*ESTRATTO DELLA PAGINA*.
################

Le enormi proteste dei giorni scorsi e la minaccia di un colpo di Stato hanno reso il futuro del Kazakistan molto incerto

Il Kazakistan sta attraversando la peggiore crisi dal raggiungimento dell’indipendenza nel 1991. Le proteste per l’aumento del prezzo dell’LPG (Liquefied Petroleum Gas, un’alternativa economica alla benzina) nelle regioni a Ovest dello Stato si sono presto convertite in manifestazioni antigovernative di enormi proporzioni sparse per tutto il Paese, manifestazioni a cui il governo della capitale Nur Sultan ha risposto con estrema violenza. Tra l’intervento di forze militari russe e timori di un possibile colpo di Stato, il futuro del Kazakistan appare incerto e preoccupa la comunità internazionale, specialmente gli USA, da anni in lotta per sottrarre il Paese centroasiatico all’influenza del Cremlino.

Cosa sta succedendo in Kazakistan?

Le proteste

Iniziate a causa di un aumento superiore al 50% del prezzo del combustibile da parte del governo, le proteste si sono fin da subito dimostrate il mezzo ideale per denunciare la corruzione dilagante che affligge il Paese e per domandare un sistema maggiormente democratico. In Kazakistan vige, infatti, la stessa classe politica da oltre 30 anni e, a livello regionale, le massime cariche governative non sono elettive ma nominate direttamente dal presidente. Non è, dunque, un caso che uno dei principali obiettivi presi di mira dalle proteste di Almaty siano state proprio le sedi locali del partito di maggioranza di destra Nur Otan, di cui sono membri sia il presidente in carica Kassim-Jomart Tokayev e lo storico leader kazako Nursultan Narzabayev.

################

*RACCOLTA DI DATI*.
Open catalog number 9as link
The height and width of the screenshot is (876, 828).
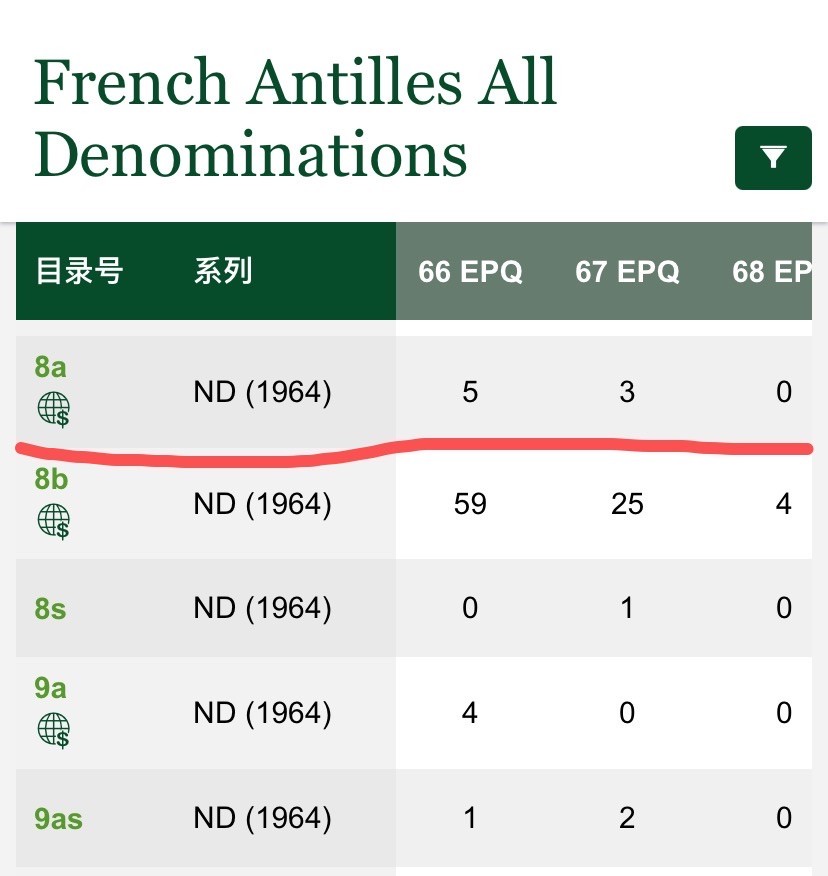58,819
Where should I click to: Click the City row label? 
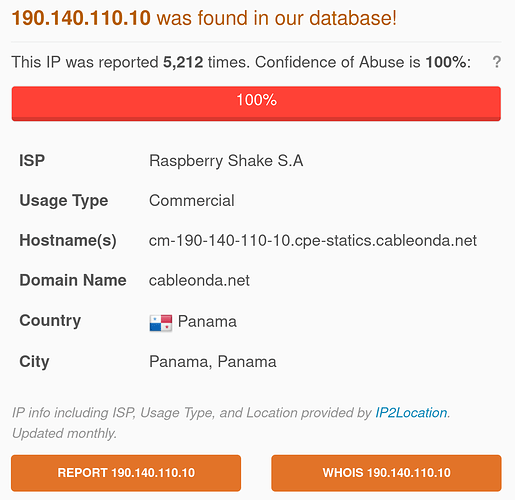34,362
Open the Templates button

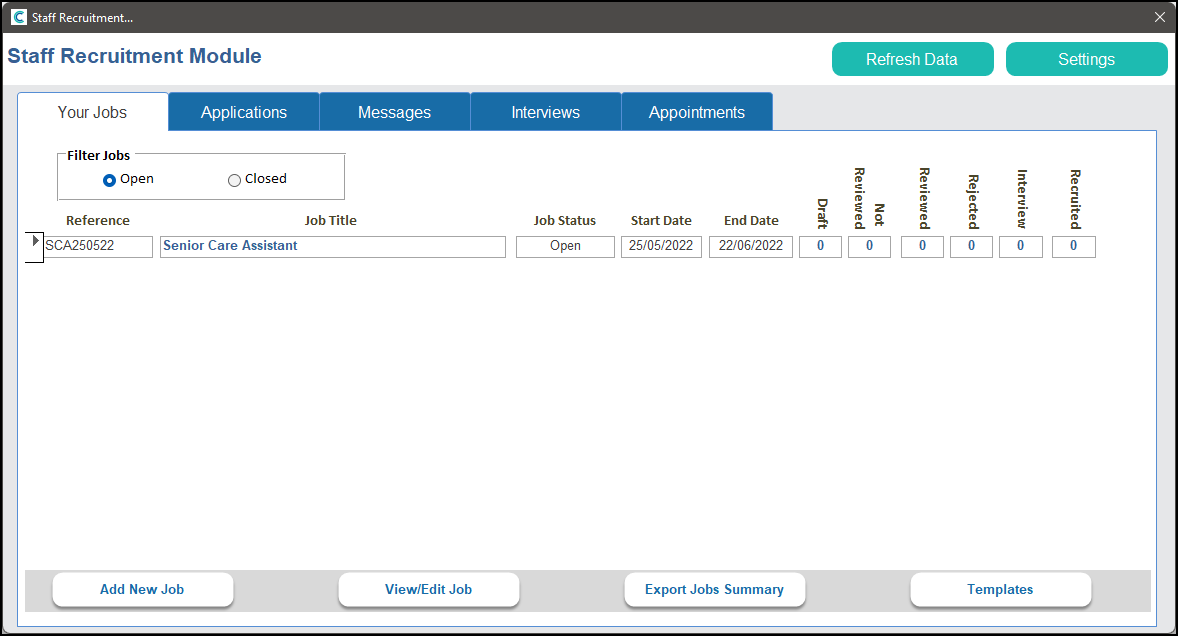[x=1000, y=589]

################

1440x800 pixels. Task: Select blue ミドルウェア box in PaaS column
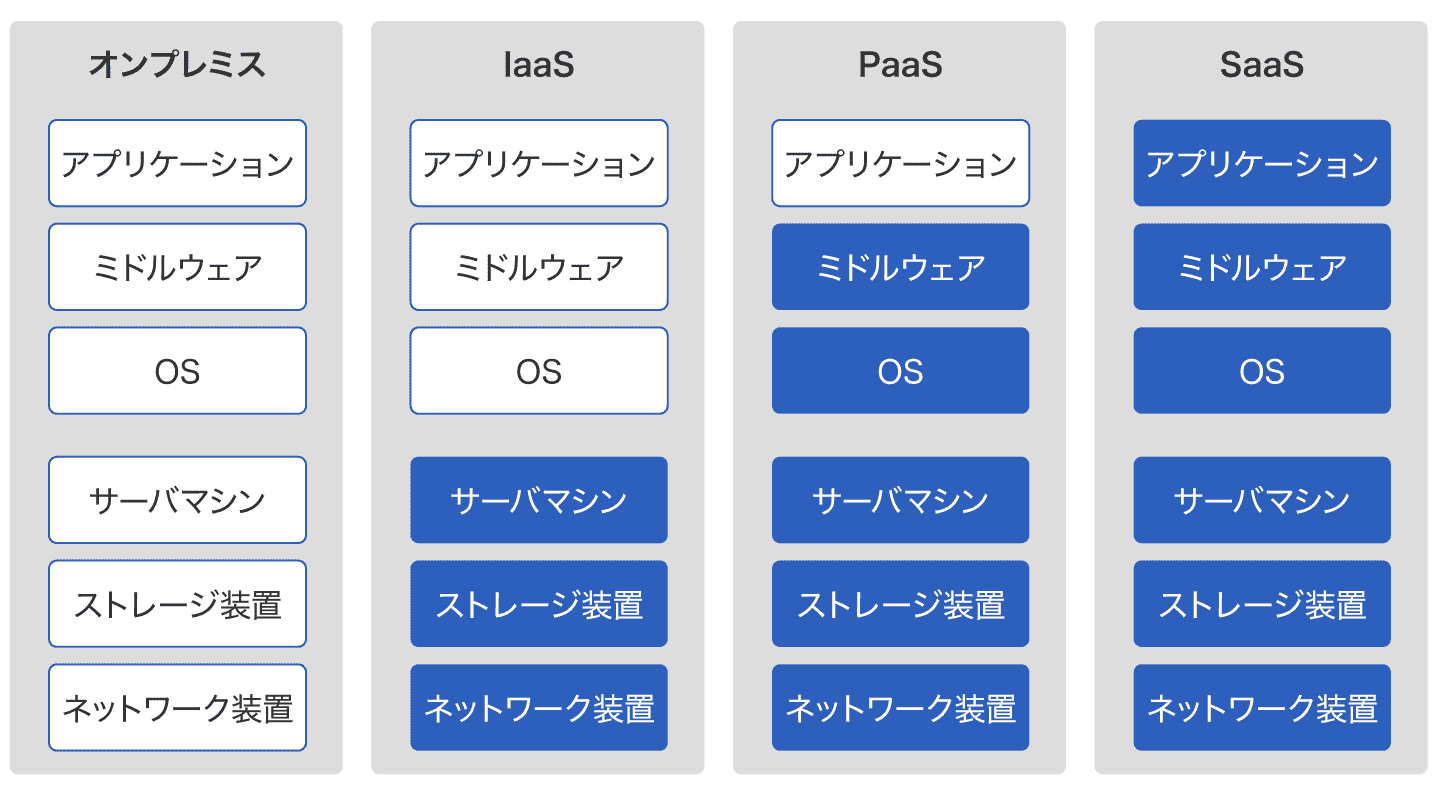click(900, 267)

################

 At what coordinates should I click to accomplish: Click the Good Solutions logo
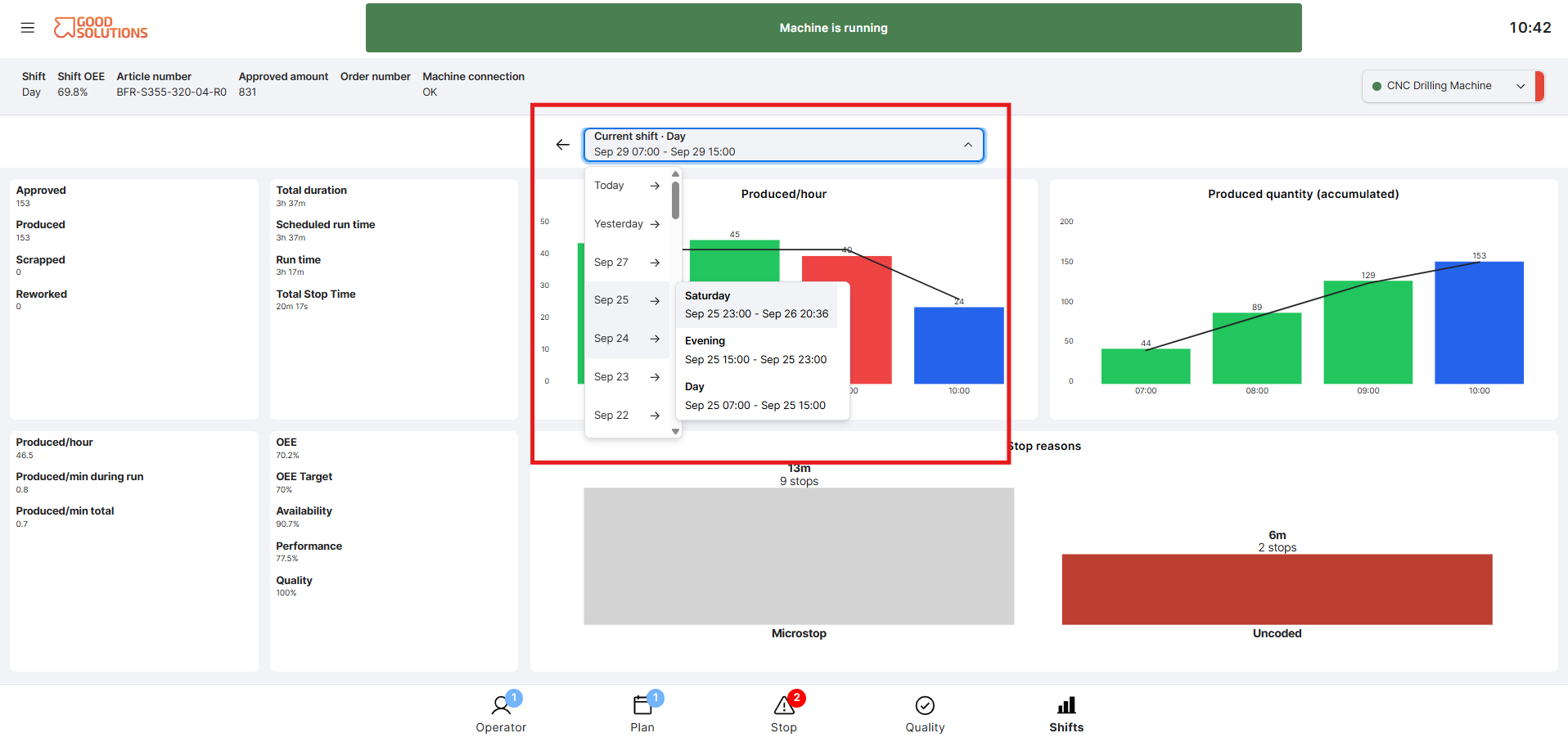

################

Risponda brevemente, in base all'estratto della pagina, alle tre domande seguenti:
1. In quale anno il Kazakistan ha raggiunto l'indipendenza?
2. Di quanto è aumentato il prezzo del combustibile deciso dal governo?
3. A livello regionale, in che modo vengono assegnate le massime cariche governative?

1. Nel 1991.
2. Di oltre il 50%.
3. Non sono elettive, ma vengono nominate direttamente dal presidente.